---------- Extracted material ----------

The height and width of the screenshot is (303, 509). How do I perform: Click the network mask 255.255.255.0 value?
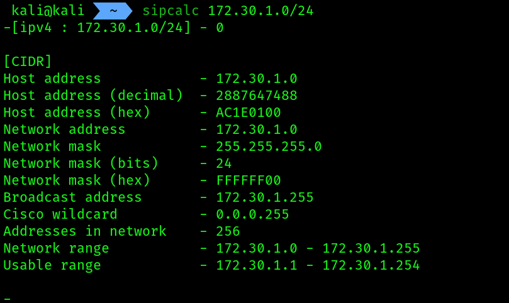point(269,146)
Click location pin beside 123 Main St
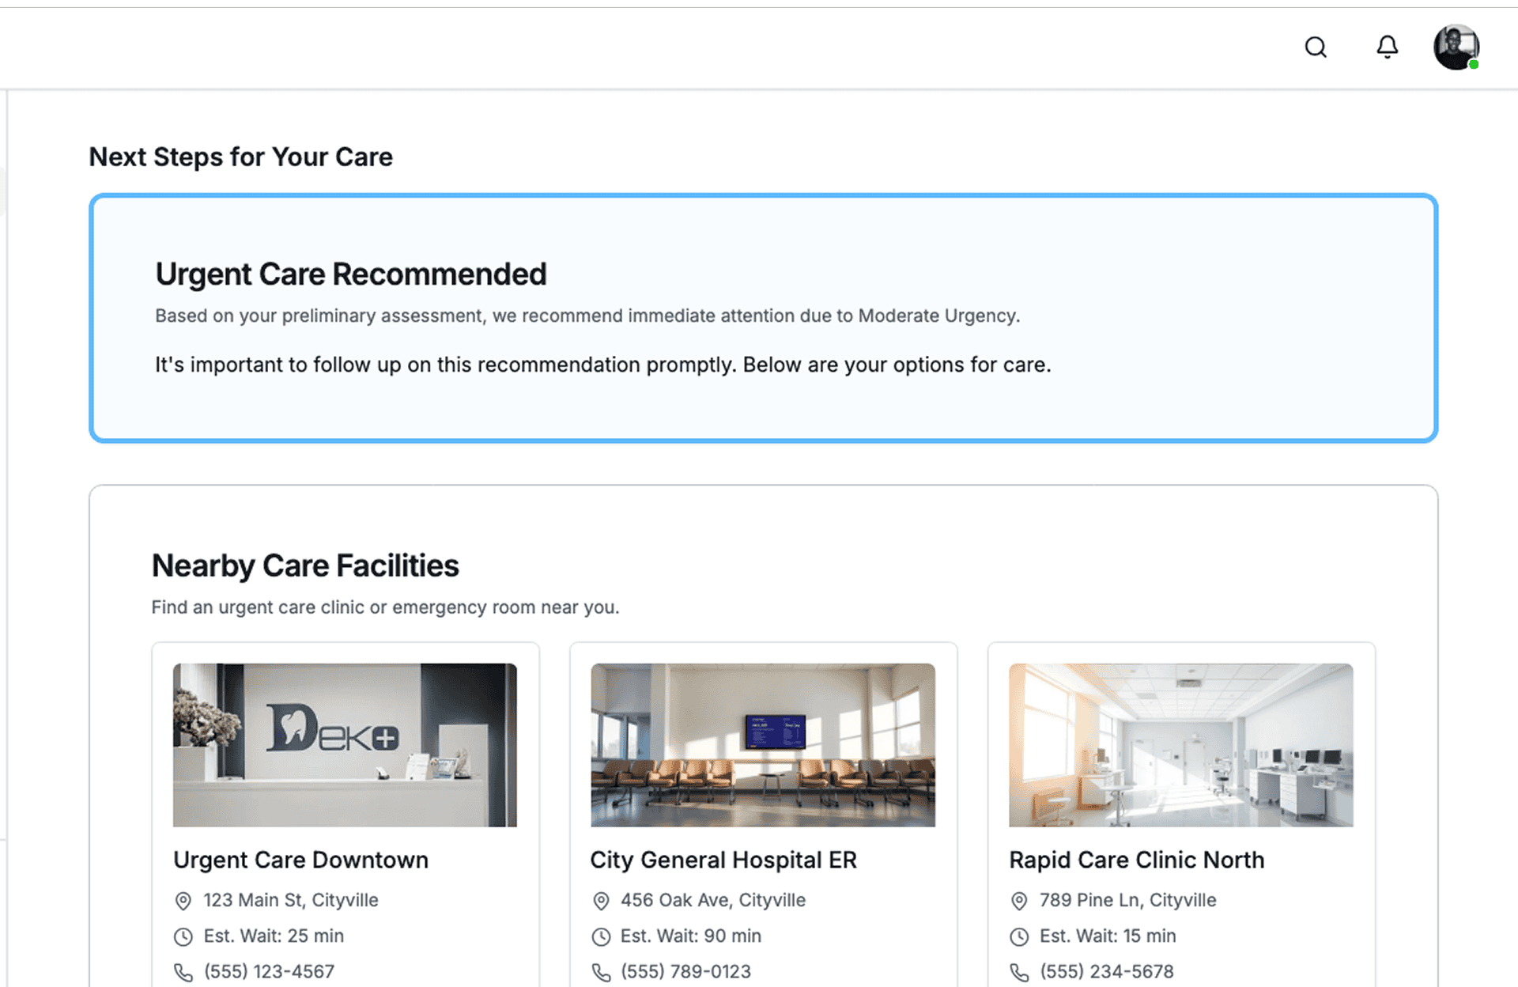The image size is (1518, 987). tap(183, 901)
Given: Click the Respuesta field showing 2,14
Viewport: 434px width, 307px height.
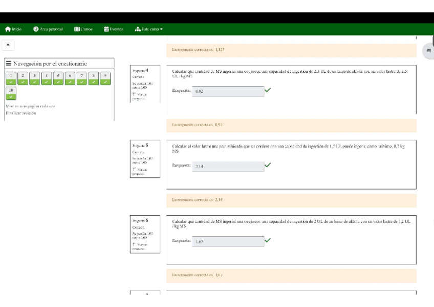Looking at the screenshot, I should (x=228, y=166).
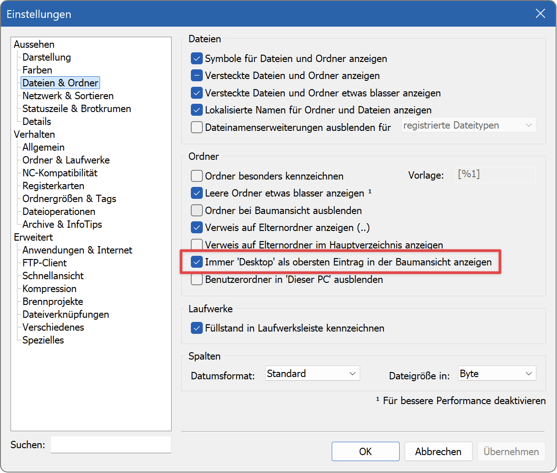557x473 pixels.
Task: Go to 'FTP-Client' settings category
Action: (x=45, y=263)
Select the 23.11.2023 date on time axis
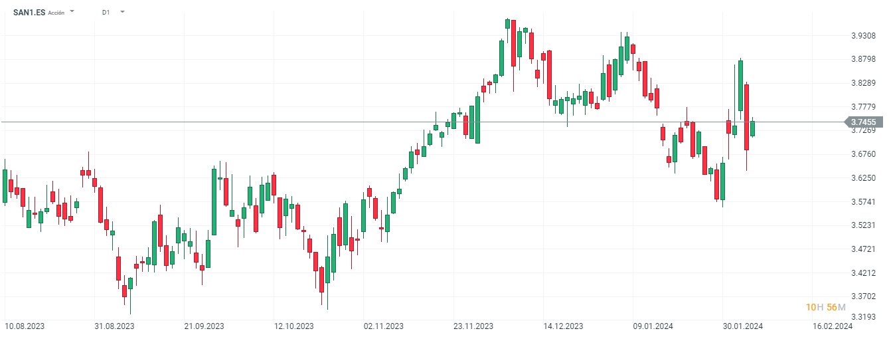891x337 pixels. pyautogui.click(x=473, y=326)
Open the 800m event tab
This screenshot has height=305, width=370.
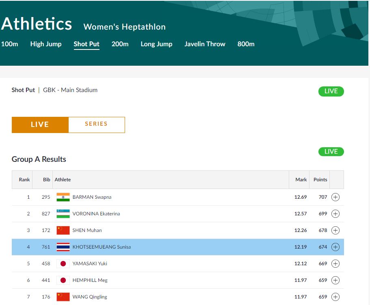point(246,44)
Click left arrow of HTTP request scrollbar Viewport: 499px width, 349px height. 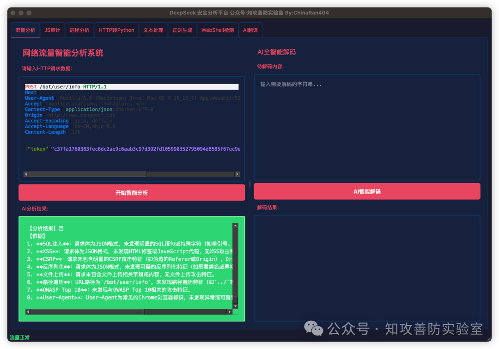[x=26, y=174]
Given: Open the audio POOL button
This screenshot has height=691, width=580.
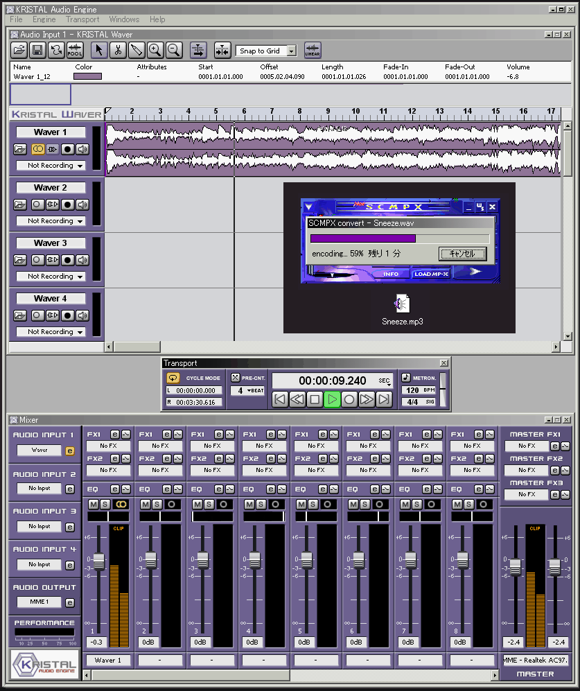Looking at the screenshot, I should [x=75, y=50].
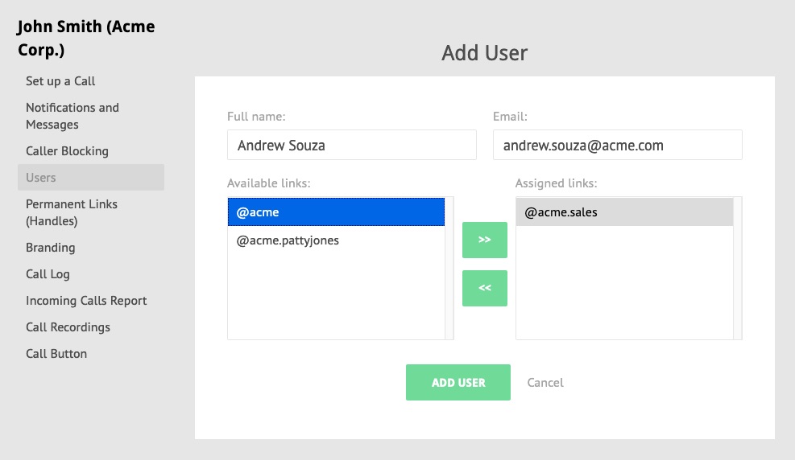Go to Caller Blocking settings
Viewport: 795px width, 460px height.
click(67, 151)
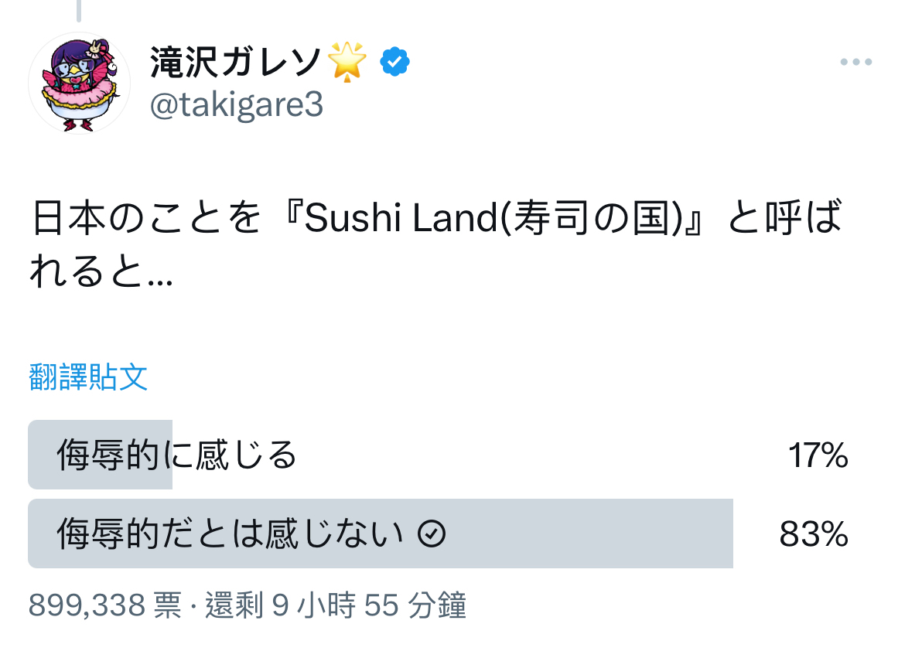Click the 899,338 票 vote count
The width and height of the screenshot is (905, 658).
pyautogui.click(x=105, y=605)
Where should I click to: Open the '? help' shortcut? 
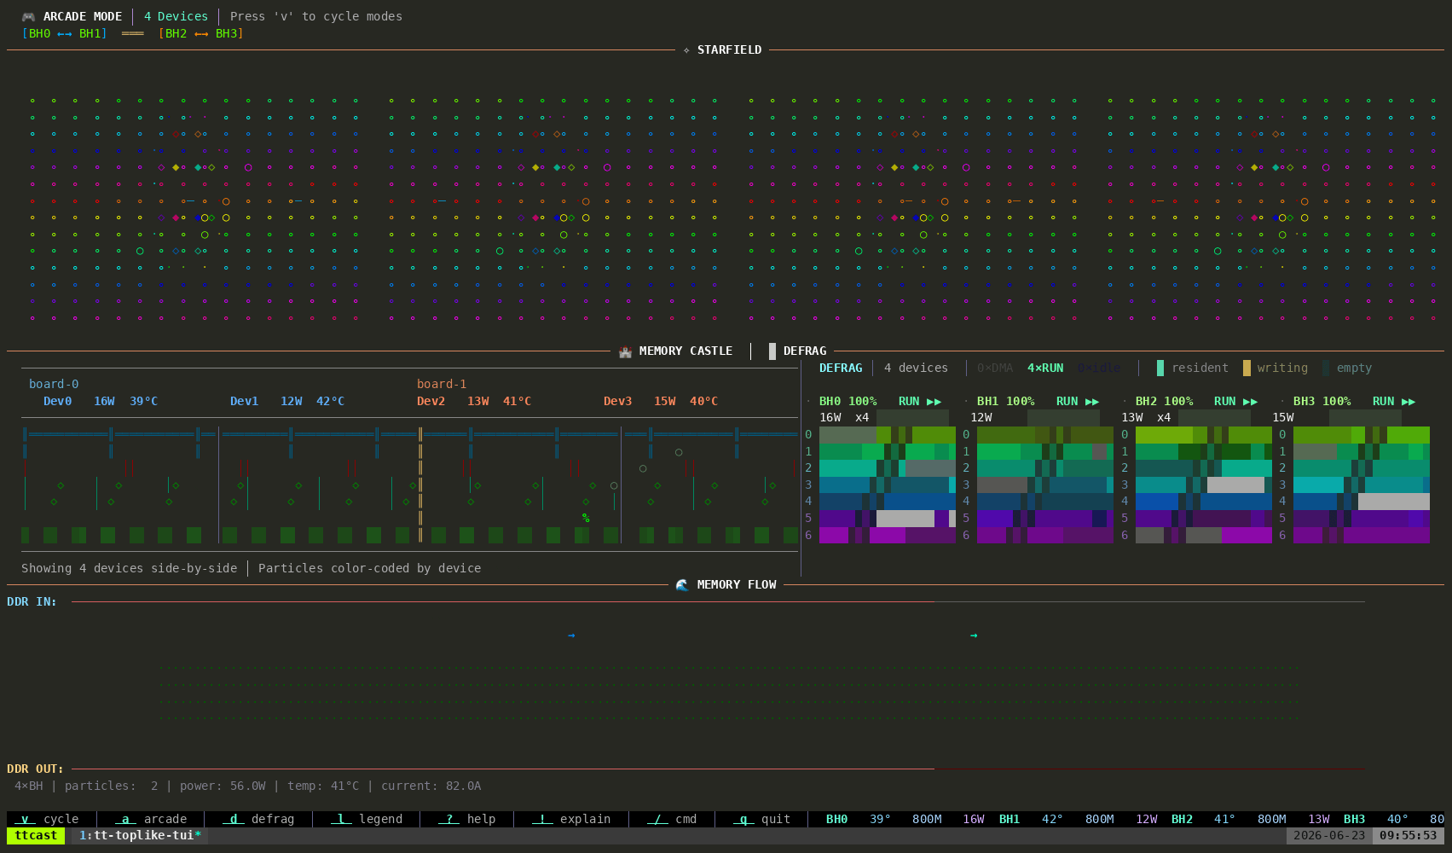(466, 819)
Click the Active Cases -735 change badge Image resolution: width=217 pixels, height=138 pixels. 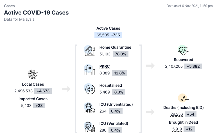point(116,35)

----------

What is being asked:
Across the entries above, find the lines with the string "Given" and copy them.

Result for this exercise:
Given: Click the Respuesta field showing 2,14
Given: Open the audio POOL button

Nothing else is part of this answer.